Bill C-32

699 days ago

The “digital lock” portion of (Canadian) bill C-32 will severely damage consumer rights. Many companies use such “digital locks” to promote artificial monopolies and reap multiple profits on the same goods and services.

Some examples of things which will be made illegal:

  1. Open source software playing proprietary formats. VLC, and just about any open source software that plays DVDs, Bluray, and any future formats.
  2. Format shifting. Want to watch a DVD that you own on your ipod? Illegal.
  3. Interoperability between competing software. If Microsoft decides that it doesn’t want OpenOffice to be compatible with their files, they add a trivial “digital lock” and now it’s illegal for OpenOffice to read Microsoft Word documents.

There are many more cases where this new law can be used to enforce monopolies, require users to pay multiple times for the same product on different devices and platforms, exact massive licensing fees for legal compatibility, and prevent smaller players from entering what should be a free market.

“Digital locks” are trivial to implement and easy to bypass. A lock operates on the principle that the person who unlocks the lock is not the same as the person you want to keep out, however in this case they are the same person. The method for unlocking the item in question (or key) must be in the hands of the user in some form (the “intended” software) in order to use the item. To an expert this means that it is always possible to unlock content. The premise of the system is flawed.

The last thing we need is another unenforceable, illogical law that exists solely to empower corporations and revoke commonly held rights from Canadian citizens. Laws should foster respect and protect our freedoms, not breed contempt.
□ □ □ □
§ **Problem to solve**
Write out the Bill C-32 post word for word from "There are many" to "system is flawed.".
□ □ □ □
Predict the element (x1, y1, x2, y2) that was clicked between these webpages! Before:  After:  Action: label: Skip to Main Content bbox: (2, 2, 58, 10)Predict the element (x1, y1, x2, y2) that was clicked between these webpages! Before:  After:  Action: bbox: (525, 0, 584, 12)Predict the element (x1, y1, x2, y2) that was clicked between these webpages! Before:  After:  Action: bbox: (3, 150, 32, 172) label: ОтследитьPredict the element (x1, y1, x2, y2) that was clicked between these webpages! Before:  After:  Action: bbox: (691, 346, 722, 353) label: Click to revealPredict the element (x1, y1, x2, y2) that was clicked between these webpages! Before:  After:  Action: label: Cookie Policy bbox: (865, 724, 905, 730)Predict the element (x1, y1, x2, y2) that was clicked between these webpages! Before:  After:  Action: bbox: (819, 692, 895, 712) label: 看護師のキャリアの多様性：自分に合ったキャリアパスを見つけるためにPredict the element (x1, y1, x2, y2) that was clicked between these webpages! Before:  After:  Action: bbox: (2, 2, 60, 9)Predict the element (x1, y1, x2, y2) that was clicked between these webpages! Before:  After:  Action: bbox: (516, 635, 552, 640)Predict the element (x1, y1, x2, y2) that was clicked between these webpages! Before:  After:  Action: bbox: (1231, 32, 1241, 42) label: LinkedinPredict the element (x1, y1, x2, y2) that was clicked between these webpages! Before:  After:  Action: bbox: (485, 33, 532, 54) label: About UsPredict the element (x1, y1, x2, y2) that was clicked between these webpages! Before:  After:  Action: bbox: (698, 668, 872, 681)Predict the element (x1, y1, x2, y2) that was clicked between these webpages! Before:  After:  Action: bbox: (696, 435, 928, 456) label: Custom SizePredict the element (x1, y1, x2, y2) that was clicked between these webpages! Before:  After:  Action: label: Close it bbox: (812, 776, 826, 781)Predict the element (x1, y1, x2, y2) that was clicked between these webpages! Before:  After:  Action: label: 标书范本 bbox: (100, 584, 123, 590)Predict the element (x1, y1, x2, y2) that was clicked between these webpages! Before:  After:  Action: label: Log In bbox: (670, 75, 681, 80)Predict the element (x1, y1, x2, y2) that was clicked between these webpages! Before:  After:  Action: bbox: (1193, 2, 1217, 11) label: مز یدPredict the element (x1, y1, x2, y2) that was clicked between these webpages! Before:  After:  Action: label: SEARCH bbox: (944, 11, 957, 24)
□ □ □ □
§ **Output below**
There are many more cases where this new law can be used to enforce monopolies, require users to pay multiple times for the same product on different devices and platforms, exact massive licensing fees for legal compatibility, and prevent smaller players from entering what should be a free market.

“Digital locks” are trivial to implement and easy to bypass. A lock operates on the principle that the person who unlocks the lock is not the same as the person you want to keep out, however in this case they are the same person. The method for unlocking the item in question (or key) must be in the hands of the user in some form (the “intended” software) in order to use the item. To an expert this means that it is always possible to unlock content. The premise of the system is flawed.